Copy out every entry below word for word, keeping each line as it appears.
━━━━━ GIVEN ENTRIES
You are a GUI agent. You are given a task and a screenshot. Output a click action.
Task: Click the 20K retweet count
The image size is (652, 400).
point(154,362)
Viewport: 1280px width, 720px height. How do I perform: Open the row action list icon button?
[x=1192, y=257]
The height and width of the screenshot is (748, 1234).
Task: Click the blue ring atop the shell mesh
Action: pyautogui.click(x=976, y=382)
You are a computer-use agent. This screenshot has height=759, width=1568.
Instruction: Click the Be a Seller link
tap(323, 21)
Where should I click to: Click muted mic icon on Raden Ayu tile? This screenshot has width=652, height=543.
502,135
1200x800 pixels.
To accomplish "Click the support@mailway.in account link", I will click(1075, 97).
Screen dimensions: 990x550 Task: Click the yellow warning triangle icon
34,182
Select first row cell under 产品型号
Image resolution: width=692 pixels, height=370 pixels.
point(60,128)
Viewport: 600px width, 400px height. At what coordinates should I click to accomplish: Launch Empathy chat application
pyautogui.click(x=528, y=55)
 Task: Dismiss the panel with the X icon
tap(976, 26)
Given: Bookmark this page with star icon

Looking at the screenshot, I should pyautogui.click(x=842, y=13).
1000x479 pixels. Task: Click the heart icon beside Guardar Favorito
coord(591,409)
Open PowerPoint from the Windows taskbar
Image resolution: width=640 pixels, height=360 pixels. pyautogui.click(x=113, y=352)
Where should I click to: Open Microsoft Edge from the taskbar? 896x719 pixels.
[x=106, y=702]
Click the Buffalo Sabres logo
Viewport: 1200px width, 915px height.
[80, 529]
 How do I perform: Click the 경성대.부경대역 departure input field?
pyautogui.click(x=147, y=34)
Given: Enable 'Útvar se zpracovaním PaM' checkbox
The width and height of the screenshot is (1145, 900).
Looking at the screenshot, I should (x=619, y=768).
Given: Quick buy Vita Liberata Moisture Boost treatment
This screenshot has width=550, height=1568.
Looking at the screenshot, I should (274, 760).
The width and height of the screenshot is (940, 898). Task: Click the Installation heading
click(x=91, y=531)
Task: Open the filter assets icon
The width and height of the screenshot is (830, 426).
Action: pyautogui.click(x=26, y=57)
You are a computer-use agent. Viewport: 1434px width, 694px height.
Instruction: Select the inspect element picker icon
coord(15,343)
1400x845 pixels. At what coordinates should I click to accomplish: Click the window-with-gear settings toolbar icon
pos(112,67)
━━━━━━━━━━
▸ OUTPUT
You are a GUI agent. You are given a task and a screenshot. Output a click action.
Task: Click the 20K retweet count
The image size is (652, 400).
point(154,362)
Viewport: 1280px width, 720px height. How do I perform: Open the row action list icon button?
[x=1192, y=257]
The height and width of the screenshot is (748, 1234).
Task: Click the blue ring atop the shell mesh
Action: pyautogui.click(x=976, y=382)
You are a computer-use agent. This screenshot has height=759, width=1568.
Instruction: Click the Be a Seller link
tap(323, 21)
Where should I click to: Click muted mic icon on Raden Ayu tile? This screenshot has width=652, height=543.
502,135
1200x800 pixels.
To accomplish "Click the support@mailway.in account link", I will click(1075, 97).
Screen dimensions: 990x550 Task: Click the yellow warning triangle icon
34,182
Select first row cell under 产品型号
Image resolution: width=692 pixels, height=370 pixels.
point(60,128)
Viewport: 600px width, 400px height. At what coordinates should I click to accomplish: Launch Empathy chat application
pyautogui.click(x=528, y=55)
 Task: Dismiss the panel with the X icon
tap(976, 26)
Given: Bookmark this page with star icon

Looking at the screenshot, I should pyautogui.click(x=842, y=13).
1000x479 pixels. Task: Click the heart icon beside Guardar Favorito
coord(591,409)
Open PowerPoint from the Windows taskbar
Image resolution: width=640 pixels, height=360 pixels. pyautogui.click(x=113, y=352)
Where should I click to: Open Microsoft Edge from the taskbar? 896x719 pixels.
[x=106, y=702]
Click the Buffalo Sabres logo
Viewport: 1200px width, 915px height.
[80, 529]
 How do I perform: Click the 경성대.부경대역 departure input field?
pyautogui.click(x=147, y=34)
Given: Enable 'Útvar se zpracovaním PaM' checkbox
The width and height of the screenshot is (1145, 900).
Looking at the screenshot, I should (x=619, y=768).
Given: Quick buy Vita Liberata Moisture Boost treatment
This screenshot has width=550, height=1568.
Looking at the screenshot, I should (274, 760).
The width and height of the screenshot is (940, 898). Task: Click the Installation heading
click(x=91, y=531)
Task: Open the filter assets icon
The width and height of the screenshot is (830, 426).
Action: pyautogui.click(x=26, y=57)
You are a computer-use agent. Viewport: 1434px width, 694px height.
Instruction: Select the inspect element picker icon
coord(15,343)
1400x845 pixels. At what coordinates should I click to accomplish: Click the window-with-gear settings toolbar icon
pos(112,67)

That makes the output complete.